Maharaja Gaj Singh II | India | 38th member | socialist leader
Royal Flush
by
Annie JacobsenWhen the Maharaja of Jodhpur was forced
to earn a living, he turned his castle into a hotel and
opened his fortress to the world.
When his father died in a plane crash in 1952, four-year-old
Maharaja Gaj Singh II inherited more than most toddlers do.
There were those five palaces, the four medieval fortresses, and
orchards. Not to mention the thousands of rooms filled with
priceless antiques, carpets, jewelry, and artifacts. The 38th
member of his family to consecutively rule Jodhpur, an area in
western
India roughly the size of England, the new maharaja
inherited what his ancestors had been building and collecting for
more than 500 years.
For the next two decades, the maharaja and his family lived in
fairy tale opulence, and at the time, his family was far from
alone. Dozens of Indian maharajas held sway over vast territories.

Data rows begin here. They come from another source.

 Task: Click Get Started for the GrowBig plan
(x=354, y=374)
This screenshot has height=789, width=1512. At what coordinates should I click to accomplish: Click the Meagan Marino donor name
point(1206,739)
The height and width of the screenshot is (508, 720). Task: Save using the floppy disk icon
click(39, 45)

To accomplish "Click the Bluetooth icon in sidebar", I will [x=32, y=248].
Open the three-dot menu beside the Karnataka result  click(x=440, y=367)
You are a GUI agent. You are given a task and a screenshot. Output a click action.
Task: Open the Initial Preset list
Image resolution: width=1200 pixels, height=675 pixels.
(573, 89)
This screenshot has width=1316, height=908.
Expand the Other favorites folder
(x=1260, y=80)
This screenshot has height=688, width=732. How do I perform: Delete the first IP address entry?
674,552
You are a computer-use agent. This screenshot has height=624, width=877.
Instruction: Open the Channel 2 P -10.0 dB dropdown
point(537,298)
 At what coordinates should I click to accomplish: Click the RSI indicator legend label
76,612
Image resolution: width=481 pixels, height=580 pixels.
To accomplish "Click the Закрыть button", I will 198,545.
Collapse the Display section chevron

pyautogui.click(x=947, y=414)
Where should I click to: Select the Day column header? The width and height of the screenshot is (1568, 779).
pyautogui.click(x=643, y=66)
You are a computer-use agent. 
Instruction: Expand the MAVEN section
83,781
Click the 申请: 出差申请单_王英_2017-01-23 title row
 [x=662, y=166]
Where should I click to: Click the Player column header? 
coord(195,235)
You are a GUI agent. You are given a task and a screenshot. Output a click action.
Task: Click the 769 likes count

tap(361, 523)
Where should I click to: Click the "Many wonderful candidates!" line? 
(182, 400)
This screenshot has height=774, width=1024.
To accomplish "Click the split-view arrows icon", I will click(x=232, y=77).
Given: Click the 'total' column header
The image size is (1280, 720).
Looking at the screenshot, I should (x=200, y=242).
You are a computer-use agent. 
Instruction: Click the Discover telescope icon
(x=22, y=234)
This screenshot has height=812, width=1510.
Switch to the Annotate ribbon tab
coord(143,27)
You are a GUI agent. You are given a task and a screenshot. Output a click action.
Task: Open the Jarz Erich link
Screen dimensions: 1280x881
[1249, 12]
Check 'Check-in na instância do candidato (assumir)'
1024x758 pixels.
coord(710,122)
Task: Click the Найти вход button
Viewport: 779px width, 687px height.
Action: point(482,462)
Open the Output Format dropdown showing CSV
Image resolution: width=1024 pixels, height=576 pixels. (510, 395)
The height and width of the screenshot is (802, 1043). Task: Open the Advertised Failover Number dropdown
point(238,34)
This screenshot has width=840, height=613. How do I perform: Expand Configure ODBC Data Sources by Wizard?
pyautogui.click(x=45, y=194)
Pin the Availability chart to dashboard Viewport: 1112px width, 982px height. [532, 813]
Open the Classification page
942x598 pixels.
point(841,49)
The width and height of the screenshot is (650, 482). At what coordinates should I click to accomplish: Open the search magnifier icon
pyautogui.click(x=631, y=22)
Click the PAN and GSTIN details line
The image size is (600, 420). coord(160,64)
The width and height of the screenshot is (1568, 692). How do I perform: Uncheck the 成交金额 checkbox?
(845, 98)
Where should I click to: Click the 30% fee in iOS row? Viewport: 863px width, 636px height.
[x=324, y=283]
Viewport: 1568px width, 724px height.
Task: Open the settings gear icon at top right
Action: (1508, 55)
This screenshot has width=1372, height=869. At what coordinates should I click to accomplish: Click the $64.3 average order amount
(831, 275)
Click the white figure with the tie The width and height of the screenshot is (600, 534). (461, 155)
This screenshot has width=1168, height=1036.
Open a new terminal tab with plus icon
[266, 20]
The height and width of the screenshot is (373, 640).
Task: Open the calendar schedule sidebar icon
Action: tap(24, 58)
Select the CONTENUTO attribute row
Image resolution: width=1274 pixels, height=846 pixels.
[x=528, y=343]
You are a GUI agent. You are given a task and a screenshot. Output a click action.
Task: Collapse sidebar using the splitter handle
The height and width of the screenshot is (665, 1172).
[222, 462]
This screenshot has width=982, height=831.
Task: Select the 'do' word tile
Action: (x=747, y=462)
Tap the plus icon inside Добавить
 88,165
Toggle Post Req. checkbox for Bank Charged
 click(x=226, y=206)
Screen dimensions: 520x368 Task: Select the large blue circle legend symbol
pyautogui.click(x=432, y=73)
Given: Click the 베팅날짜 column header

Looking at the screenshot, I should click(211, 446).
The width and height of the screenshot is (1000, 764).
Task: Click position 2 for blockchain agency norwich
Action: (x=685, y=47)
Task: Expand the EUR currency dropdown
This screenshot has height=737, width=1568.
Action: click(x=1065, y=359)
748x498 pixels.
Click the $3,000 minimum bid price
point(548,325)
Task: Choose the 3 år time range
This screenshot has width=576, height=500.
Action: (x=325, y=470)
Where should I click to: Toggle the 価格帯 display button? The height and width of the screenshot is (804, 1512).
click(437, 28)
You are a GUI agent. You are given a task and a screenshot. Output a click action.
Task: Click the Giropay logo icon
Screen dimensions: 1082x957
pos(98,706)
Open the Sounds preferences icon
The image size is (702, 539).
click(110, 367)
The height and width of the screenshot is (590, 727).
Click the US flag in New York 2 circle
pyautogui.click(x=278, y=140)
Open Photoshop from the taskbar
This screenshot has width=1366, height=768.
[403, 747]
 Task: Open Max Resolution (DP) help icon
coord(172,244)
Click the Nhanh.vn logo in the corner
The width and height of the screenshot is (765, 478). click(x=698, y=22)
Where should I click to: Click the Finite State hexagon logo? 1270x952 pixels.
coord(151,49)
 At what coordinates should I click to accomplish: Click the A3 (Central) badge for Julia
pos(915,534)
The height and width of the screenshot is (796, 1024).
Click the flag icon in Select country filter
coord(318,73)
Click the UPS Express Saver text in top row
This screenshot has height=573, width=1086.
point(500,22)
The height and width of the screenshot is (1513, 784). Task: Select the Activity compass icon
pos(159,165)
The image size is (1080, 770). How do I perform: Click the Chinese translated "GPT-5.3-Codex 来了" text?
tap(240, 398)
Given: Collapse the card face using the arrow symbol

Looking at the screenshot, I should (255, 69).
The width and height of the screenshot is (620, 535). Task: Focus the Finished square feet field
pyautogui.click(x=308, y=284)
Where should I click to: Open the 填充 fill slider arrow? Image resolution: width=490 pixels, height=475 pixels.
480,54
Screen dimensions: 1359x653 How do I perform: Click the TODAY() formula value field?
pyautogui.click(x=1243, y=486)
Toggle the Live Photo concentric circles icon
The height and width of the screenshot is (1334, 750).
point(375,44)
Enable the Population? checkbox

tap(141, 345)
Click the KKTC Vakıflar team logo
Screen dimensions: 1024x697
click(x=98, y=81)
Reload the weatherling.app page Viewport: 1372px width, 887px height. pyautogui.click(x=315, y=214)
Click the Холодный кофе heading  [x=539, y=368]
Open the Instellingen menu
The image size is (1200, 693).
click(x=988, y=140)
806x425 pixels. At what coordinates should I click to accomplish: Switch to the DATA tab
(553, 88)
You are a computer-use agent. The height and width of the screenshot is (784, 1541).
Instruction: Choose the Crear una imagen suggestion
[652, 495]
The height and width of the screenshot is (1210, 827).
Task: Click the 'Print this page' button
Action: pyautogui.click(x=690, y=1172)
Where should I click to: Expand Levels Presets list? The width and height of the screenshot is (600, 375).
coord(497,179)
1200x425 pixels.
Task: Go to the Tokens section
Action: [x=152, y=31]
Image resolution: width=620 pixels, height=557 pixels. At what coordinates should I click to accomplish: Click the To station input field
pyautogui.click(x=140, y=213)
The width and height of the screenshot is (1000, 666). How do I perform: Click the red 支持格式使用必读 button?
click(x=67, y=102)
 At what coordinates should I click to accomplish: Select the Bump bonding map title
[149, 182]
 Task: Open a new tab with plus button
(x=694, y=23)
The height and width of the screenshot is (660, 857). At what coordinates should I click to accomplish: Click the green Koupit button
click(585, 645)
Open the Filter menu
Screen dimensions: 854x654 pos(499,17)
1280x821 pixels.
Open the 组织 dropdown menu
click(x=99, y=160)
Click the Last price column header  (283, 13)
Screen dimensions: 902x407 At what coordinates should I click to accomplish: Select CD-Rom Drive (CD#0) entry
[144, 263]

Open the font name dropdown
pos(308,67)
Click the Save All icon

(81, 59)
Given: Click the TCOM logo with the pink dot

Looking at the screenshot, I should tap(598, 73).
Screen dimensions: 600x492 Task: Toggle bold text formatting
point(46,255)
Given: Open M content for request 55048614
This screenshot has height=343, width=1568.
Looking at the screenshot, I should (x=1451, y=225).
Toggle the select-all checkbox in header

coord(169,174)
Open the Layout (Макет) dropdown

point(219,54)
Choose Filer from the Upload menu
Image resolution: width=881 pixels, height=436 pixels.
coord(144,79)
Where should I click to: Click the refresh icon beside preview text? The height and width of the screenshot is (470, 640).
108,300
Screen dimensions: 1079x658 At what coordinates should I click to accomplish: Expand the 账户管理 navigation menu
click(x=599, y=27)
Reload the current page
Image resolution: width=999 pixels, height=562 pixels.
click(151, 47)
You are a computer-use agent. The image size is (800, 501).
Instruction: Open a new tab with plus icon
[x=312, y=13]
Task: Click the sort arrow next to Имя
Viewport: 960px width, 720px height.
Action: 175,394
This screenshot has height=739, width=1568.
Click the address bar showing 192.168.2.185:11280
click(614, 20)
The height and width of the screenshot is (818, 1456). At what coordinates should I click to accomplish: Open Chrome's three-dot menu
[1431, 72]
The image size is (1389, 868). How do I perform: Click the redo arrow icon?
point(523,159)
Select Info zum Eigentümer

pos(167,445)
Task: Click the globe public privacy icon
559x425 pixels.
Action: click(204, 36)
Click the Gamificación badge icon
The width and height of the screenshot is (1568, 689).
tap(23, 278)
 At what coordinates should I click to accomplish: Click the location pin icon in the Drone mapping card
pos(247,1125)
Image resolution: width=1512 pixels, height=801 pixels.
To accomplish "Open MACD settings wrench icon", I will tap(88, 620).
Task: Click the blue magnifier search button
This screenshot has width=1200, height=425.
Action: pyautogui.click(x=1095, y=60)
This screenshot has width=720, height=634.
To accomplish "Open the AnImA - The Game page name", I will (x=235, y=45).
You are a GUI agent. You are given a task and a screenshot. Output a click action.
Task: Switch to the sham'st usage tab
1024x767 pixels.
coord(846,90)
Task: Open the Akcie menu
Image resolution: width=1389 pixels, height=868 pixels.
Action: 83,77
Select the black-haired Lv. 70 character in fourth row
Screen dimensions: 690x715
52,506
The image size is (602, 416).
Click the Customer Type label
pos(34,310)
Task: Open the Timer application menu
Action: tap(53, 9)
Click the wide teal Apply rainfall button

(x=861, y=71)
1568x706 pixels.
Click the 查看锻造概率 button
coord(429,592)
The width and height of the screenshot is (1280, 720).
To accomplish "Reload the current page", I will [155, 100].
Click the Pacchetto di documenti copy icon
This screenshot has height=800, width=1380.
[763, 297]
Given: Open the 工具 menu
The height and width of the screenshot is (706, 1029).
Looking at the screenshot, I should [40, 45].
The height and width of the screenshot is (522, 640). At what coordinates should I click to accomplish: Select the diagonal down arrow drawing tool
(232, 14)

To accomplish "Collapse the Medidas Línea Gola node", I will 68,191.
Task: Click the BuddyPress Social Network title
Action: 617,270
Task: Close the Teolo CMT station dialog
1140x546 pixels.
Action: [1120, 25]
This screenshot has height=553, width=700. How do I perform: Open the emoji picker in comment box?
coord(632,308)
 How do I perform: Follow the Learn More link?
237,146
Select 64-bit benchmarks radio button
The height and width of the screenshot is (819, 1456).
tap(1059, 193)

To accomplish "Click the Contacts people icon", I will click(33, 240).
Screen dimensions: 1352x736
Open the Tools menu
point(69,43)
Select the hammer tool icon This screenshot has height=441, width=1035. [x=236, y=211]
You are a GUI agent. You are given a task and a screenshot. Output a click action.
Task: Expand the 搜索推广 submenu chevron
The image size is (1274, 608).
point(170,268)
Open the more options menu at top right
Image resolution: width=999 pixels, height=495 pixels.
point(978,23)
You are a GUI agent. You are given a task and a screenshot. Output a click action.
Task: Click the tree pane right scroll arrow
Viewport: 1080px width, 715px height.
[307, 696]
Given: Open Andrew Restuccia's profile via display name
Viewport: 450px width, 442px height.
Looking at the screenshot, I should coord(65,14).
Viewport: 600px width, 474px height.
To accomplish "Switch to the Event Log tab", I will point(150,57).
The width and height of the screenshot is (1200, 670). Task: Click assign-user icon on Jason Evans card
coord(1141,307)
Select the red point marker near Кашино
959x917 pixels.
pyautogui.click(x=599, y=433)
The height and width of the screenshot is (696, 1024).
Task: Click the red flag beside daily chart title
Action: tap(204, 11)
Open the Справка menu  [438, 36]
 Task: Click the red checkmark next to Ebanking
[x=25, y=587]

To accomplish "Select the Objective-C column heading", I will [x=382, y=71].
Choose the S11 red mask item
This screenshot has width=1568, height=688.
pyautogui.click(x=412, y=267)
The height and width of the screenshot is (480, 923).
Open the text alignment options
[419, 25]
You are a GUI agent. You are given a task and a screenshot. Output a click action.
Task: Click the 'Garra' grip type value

On passports, their occupation was listed as "Ruler." They ate off
gold plates and used diamonds as paperweights, decorated their
wives with emeralds the size of eggs, lived in marble palaces, kept
armies of elephants and staffs of thousands. They lent their own
government money and subsidized the war chests of the Western
world. Visiting European royals and U.S. presidents dropped their
jaws and stared at English nannies rocking cradles made of
gold.
Then, in 1971, with the stroke of a pen, India's socialist leader,
Indira Gandhi, abolished all monarchies. With the 1971 Deregulation
Act, the maharajas didn't just lose their titles, they lost their
privy purses - the annual allowance they received beginning in
1947, in return for handing over sovereignty to India. But what
really crippled the royal families were the property taxes levied
on their previously tax-exempt assets. Suddenly, they faced
multimillion-dollar bills.
Some auctioned off their historical collections and watched their
palaces be dismembered and sold. A few fell into alcoholic
despair. Others rode off into the sunset.